The Review of Electricity Market Arrangements (REMA for short) turned one on 18th July 2023. At this age, it’s shown an ability to crawl but not to walk independently, and it can babble a few words but hasn’t yet put together a complete sentence.

When it was born, REMA seemed like it could upend our electricity world:

“it is unlikely that the significant investment needed to decarbonise the power sector will be delivered cost-effectively by our market arrangements in their current form […] and the most cost-effective route to a net zero power sector by 2035 will require changes to markets to optimise both investment and dispatch”

But as we’ve got to know it better, its potential impact can be summarised as touching on the following three elements:

  1. Whether small changes should be made in the short-term to existing mechanisms, such as the Capacity Market
  2. Whether power generated from renewable sources should be sold and bought in a different way to other power
  3. Whether the market should have different prices depending on where energy is produced and used

Later this year, the Department for Energy Security and Net Zero is expected to publish its views on point one, and to signal the extent to which it will continue exploring points two and three.

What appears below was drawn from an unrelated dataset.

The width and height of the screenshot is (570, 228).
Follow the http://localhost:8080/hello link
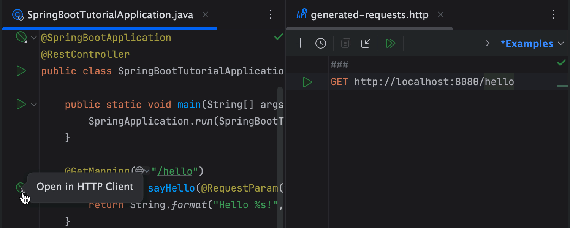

What is Locational Marginal Pricing?

By far the most debated of the three elements is point three. Specifically, whether Britain’s electricity market should adopt Locational Marginal Pricing (LMP, also known as ‘nodal’ pricing). This is a method of pricing electricity that reflects the cost of generation at different locations on the grid. This means that the price of electricity varies depending on where it is produced/consumed, as well as the time of day. In contrast, Britain’s main wholesale market for electricity pays no regard to where it is produced or used.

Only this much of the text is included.